In the six weeks until then, Baker will be leading the state through early steps of a four-stage plan to reopen the economy. In many cases, darkened day cares and preschools will keep workers frozen on the sidelines. They'll find it hard if not impossible to restart their jobs -- in factories, offices, restaurants and elsewhere -- as those who watch their kids await a green light to reopen, as well as the rules they must follow to do so. (New Hampshire allowed day cares to open under new health protocols this week.)

It's not just a question of scheduling. Child care providers are in the same economic straits as other businesses, and some will not emerge from the shutdown at all. The Center for American Progress, a Washington, D.C., think tank, last month estimated how many child care slots would be lost without emergency funds from the government.

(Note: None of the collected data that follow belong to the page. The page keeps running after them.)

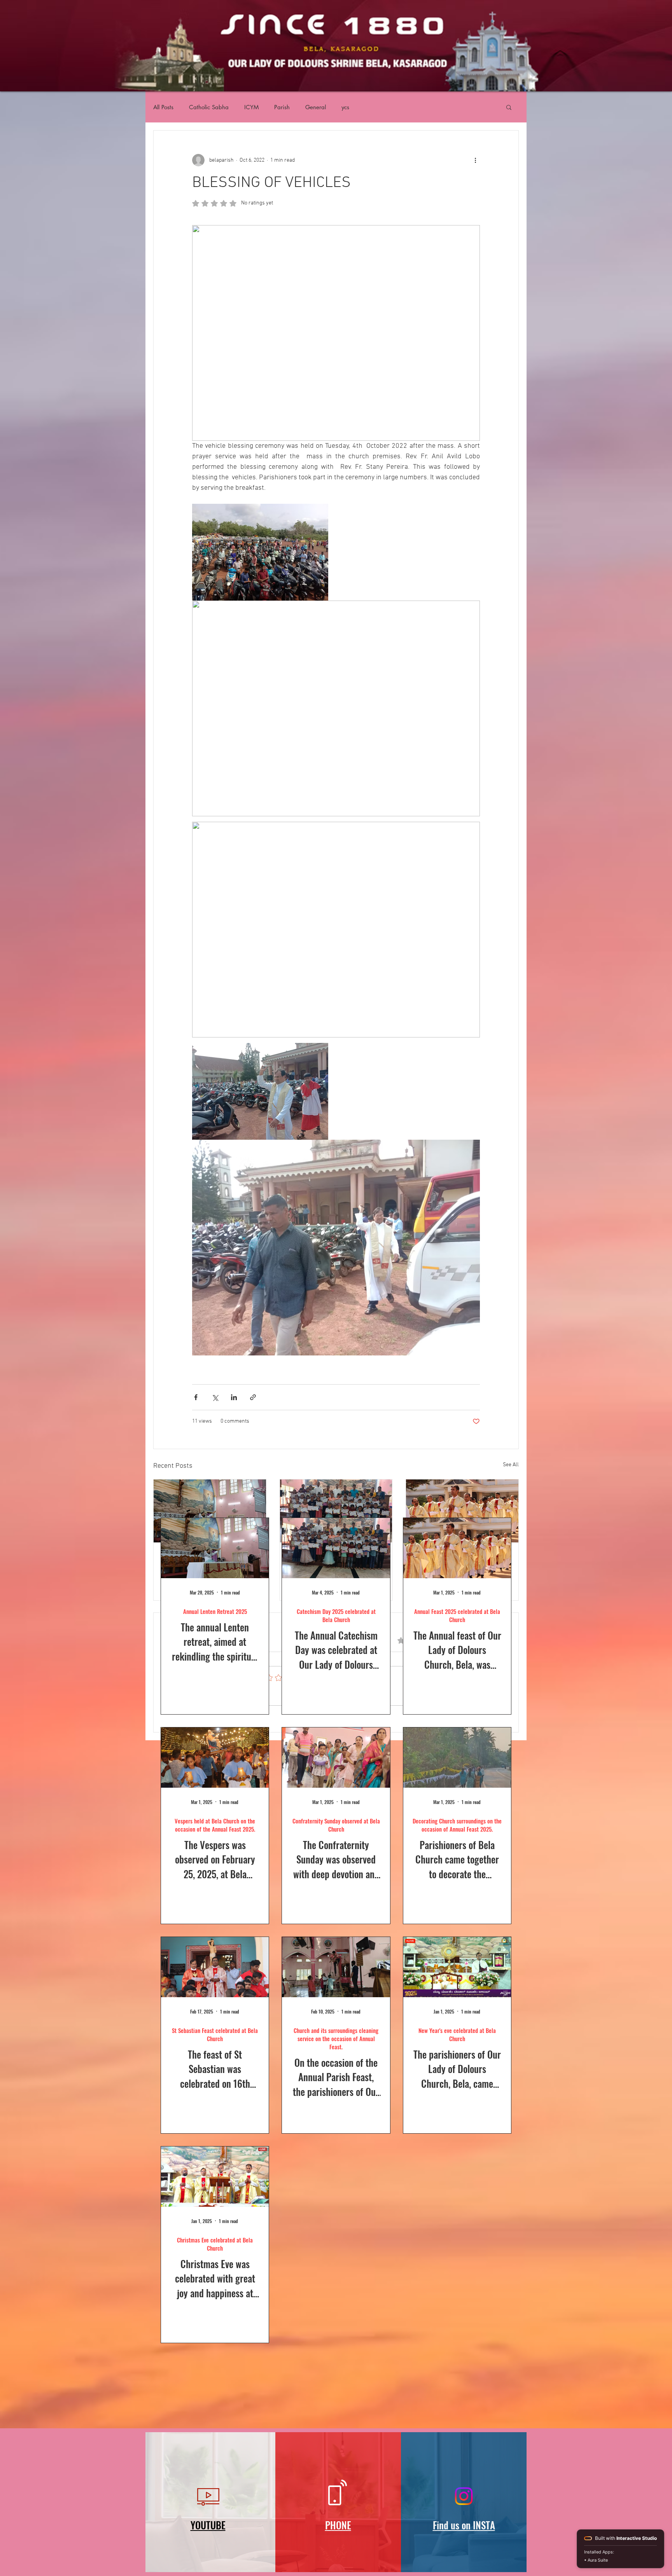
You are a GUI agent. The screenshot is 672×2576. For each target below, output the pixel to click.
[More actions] (475, 160)
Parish (282, 107)
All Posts (163, 107)
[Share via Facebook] (196, 1397)
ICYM (251, 107)
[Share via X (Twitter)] (215, 1397)
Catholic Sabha (209, 107)
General (315, 107)
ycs (345, 107)
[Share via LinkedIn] (234, 1397)
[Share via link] (253, 1397)
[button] (509, 107)
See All (511, 1465)
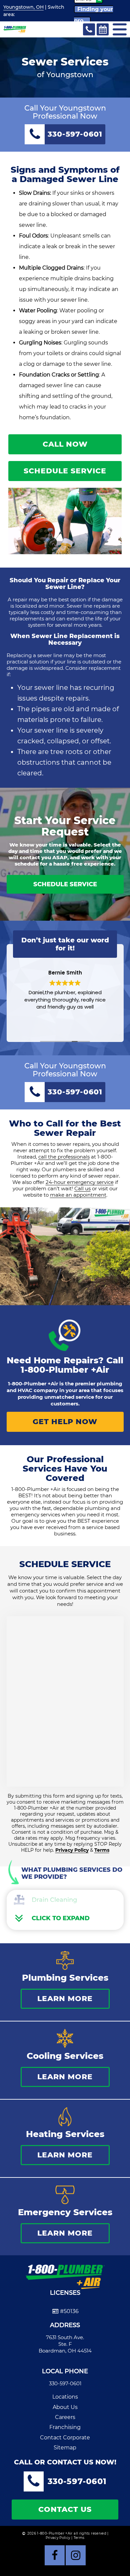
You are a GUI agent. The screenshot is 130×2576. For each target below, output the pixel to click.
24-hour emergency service (80, 1182)
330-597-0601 (65, 2383)
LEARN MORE (65, 1998)
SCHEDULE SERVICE (65, 470)
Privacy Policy (72, 1850)
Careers (65, 2417)
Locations (65, 2397)
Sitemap (65, 2447)
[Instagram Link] (76, 2555)
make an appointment (78, 1195)
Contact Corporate (65, 2437)
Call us (82, 1188)
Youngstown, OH (23, 7)
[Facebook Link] (55, 2555)
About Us (65, 2407)
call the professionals (64, 1157)
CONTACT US (65, 2509)
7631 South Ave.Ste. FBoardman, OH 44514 (65, 2344)
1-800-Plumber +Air (65, 1369)
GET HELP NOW (65, 1421)
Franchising (65, 2427)
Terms (101, 1850)
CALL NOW (65, 444)
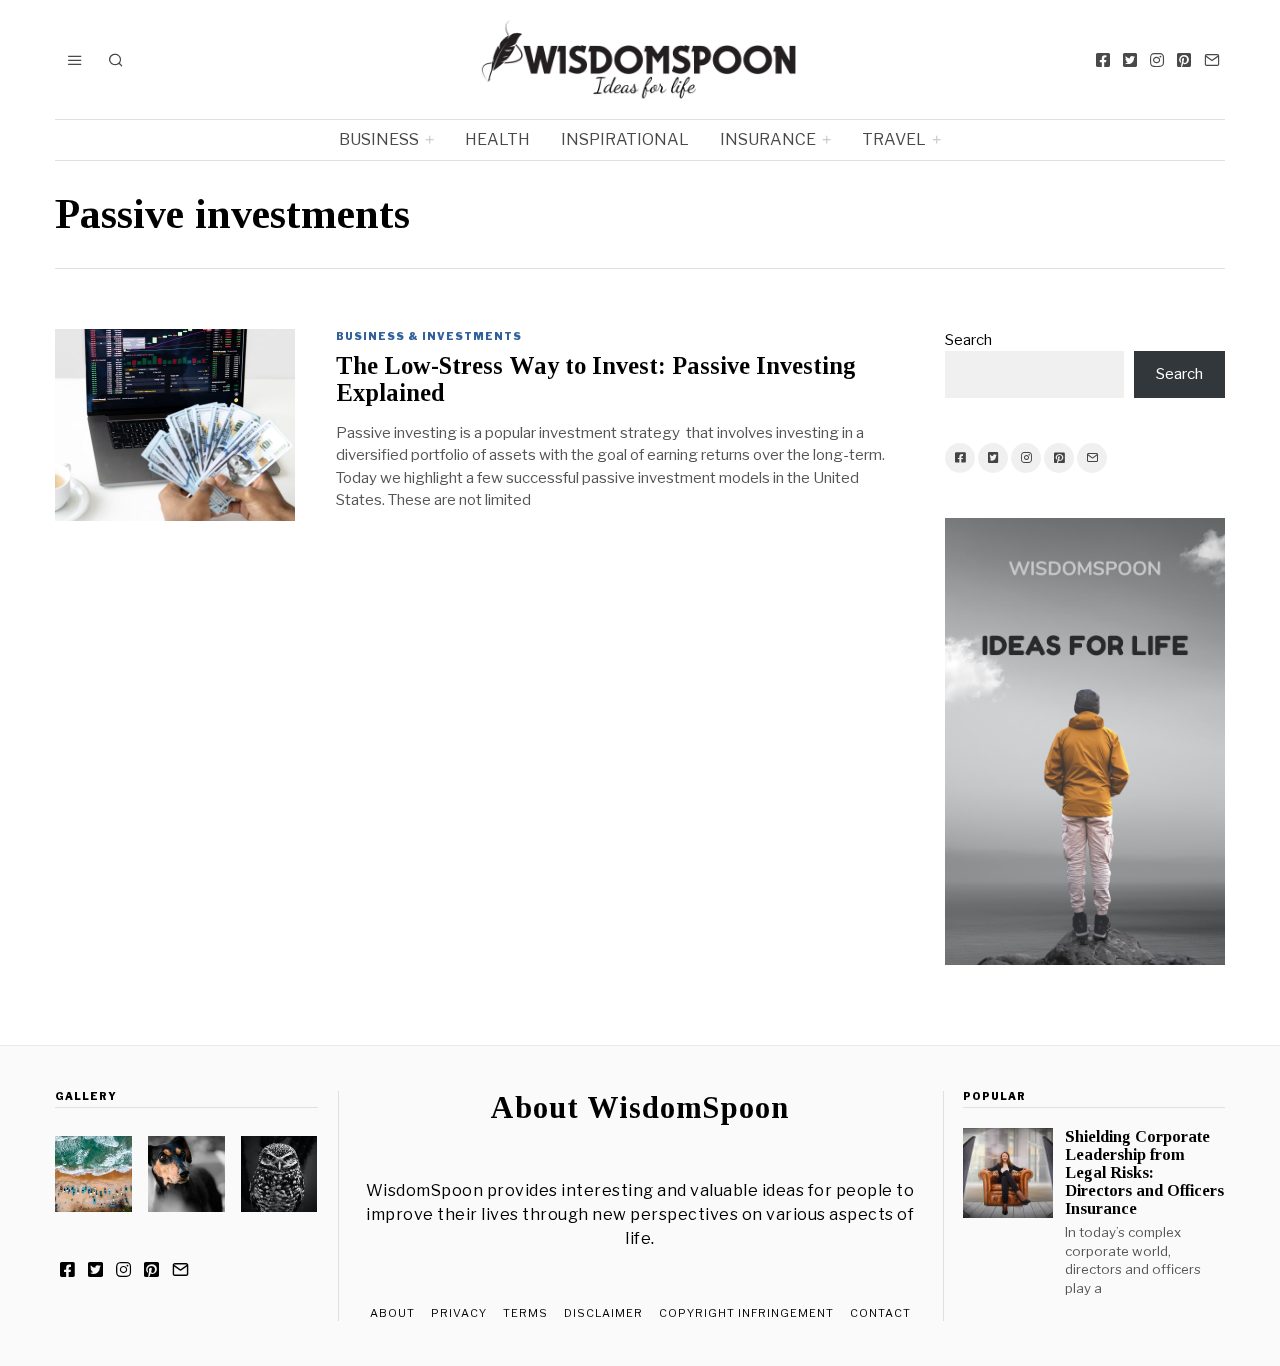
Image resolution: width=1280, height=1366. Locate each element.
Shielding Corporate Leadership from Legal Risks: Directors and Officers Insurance (1144, 1173)
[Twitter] (1130, 60)
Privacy (459, 1313)
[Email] (1212, 60)
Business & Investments (429, 336)
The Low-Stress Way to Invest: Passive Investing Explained (596, 379)
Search (968, 340)
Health (497, 139)
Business (379, 139)
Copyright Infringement (746, 1313)
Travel (894, 139)
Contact (880, 1313)
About (392, 1313)
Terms (525, 1313)
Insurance (768, 139)
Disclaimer (603, 1313)
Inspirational (625, 139)
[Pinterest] (1184, 60)
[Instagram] (1157, 60)
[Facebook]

Nearly a third of Massachusetts' child care supply could evaporate, or spaces for 52,000 babies, toddlers and tots.

Bear in mind, Massachusetts was already squeezed from a child care shortage before coronavirus crossed the state line. There were 2.9 children living in the state for every available child care slot.

Baker says state officials are trying to untangle this, looking to other states and countries for suggestions, though his comments this week didn't suggest much urgency: "It's one of those issues that everybody knows they need to find an answer on, and we fully expect, as we roll forward, we're going to have to find one too."

He also points out that centers that opened to families of first responders and health care workers have extra room -- some 6,500 slots now available to anyone. Taking advantage of those won't be easy for working families forced to travel far to use one of those spaces. And even under the best of circumstances, those 6,500 slots would fill quickly.

No, parents need their children's familiar nurseries and classrooms to reopen so that they can go back to work, and it needs to happen soon if the state's economy has any shot at recovery.